Below are the records. Reproduce exactly the lines from the one containing "You are a computer-use" through the final line, and omit any pictures.

# Saved data entries
^^^^^^^^

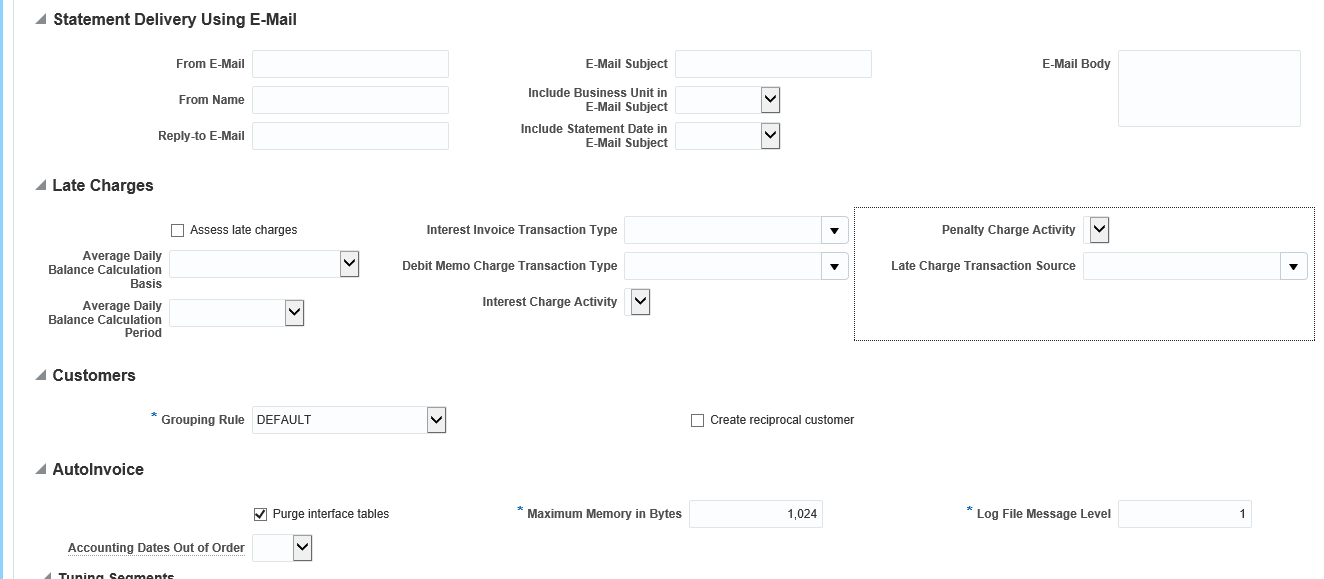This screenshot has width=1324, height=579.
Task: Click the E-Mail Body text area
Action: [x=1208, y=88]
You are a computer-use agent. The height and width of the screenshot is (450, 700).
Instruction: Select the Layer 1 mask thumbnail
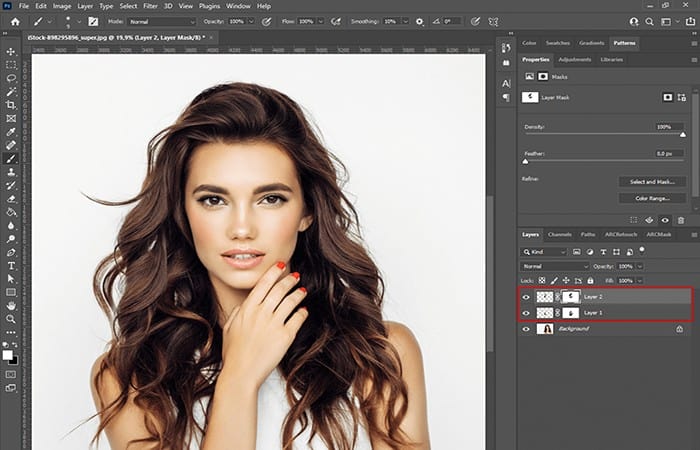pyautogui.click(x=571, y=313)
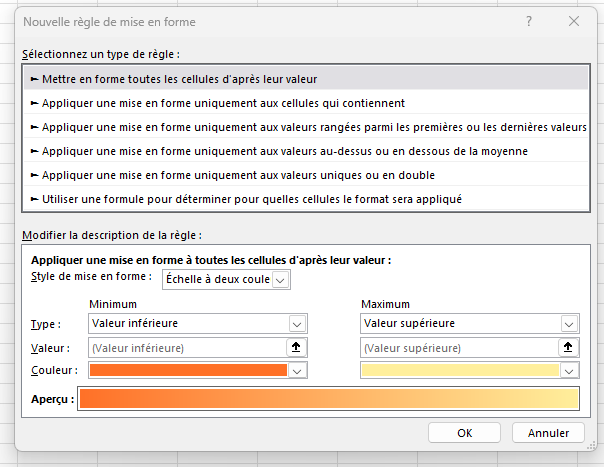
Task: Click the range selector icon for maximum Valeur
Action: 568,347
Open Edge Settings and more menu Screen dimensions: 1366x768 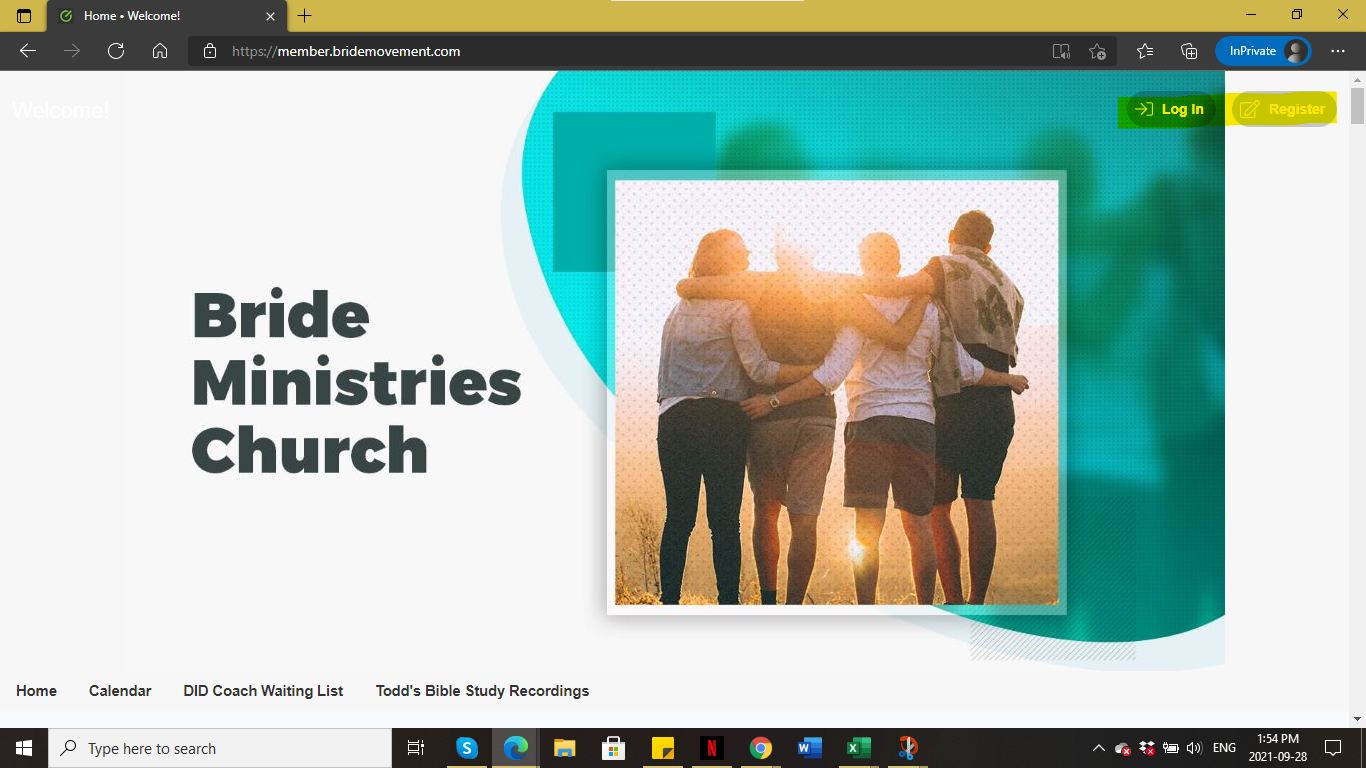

^^^^^^^^

# SOLUTION FOR THIS EXERCISE
You are a computer-use agent. The height and width of the screenshot is (450, 700).
Instruction: Select the Layer 1 mask thumbnail
pyautogui.click(x=571, y=313)
Task: Click the range selector icon for maximum Valeur
Action: 568,347
Open Edge Settings and more menu Screen dimensions: 1366x768 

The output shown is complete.